Taken all together, these enforcement actions signal that the SEC will continue to invest resources in identifying and prosecuting financial reporting and accounting violations throughout the coming year. And now armed with CIRA—described as the SEC's earlier fraud-detection tool "on steroids"—the SEC is positioned to command a growing presence and success rate in this enforcement area during 2016.

Auditor Enforcement Actions

Along with the SEC's renewed attention on financial reporting and accounting fraud, the SEC demonstrated that it will continue to crack down on gatekeepers, including auditors. As detailed in our September 17, 2015 Newsletter ( "A CD or not a CD, That Is the Question ... That the Auditors Should Have Answered"), SEC initiated a headline-grabbing enforcement action against national audit firm BDO USA and five of its partners for their failure to investigate a suspicious bank CD, which indeed was fraudulent. To settle the matter, BDO was forced to admit wrongdoing, pay over $2 million, and undertake remedial actions. By requiring BDO to admit wrongdoing as part of its settlement, the SEC championed a "first-of-its-kind" settlement.

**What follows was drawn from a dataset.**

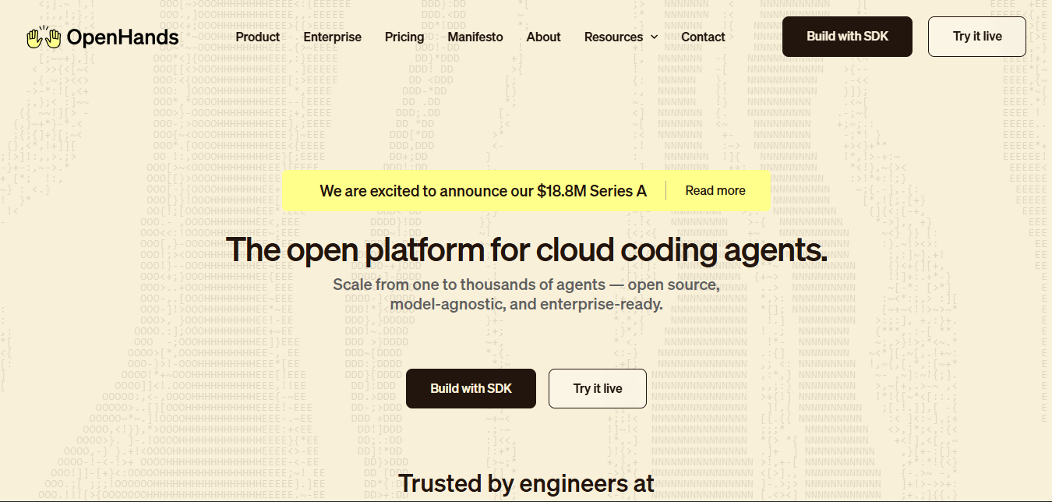The width and height of the screenshot is (1052, 502).
Task: Navigate to the Enterprise page
Action: coord(332,37)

But BDO was not the only audit firm required to admit wrongdoing this year. In December, the SEC brought and settled charges against Grant Thornton and two of its partners for their role in accounting violations at two publicly traded companies, Assisted Living Concepts, Inc., and Broadwind Energy, Inc. According to the SEC, the former CEO and former CFO of Assisted Living Concepts had falsified resident counts in the company's senior living residences to meet certain lease covenants, and had falsely certified that the company met those covenants. Meanwhile, Broadwind Energy and its executives had failed to timely disclose the impairment of intangible assets related to two of its customers, and allegedly had engaged in accelerated revenue recognition practices to avoid various consequences associated with the impairment. In connection with these violations, Grant Thornton and its partners became aware of repeated red flags, yet failed to take reasonable steps to investigate them, according to the SEC. As a result, Grant Thornton admitted wrongdoing, forfeited approximately $1.5 million in audit fees, and paid a $3 million penalty, signaling again the SEC's message that "audit firms need, when they see red flags, to ensure that they receive reasonable and coherent answers... before they sign off" on financial statements. Reverberations of this message will likely lead audit firms to insist on more audit committee investigations when red flags arise in the upcoming year.

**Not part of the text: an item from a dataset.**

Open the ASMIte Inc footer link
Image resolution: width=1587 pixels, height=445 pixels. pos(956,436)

Relatedly, the SEC also continued to enforce its rules requiring auditors to remain independent from their clients to ensure impartiality. The SEC settled charges against Deloitte & Touche for over $1 million in connection with a business relationship that violated the auditor independence rules. Similarly, the SEC settled charges against Grant Thornton India and Grant Thornton Audit Pty Ltd. for approximately $350,000 in connection with payments that violated these same rules.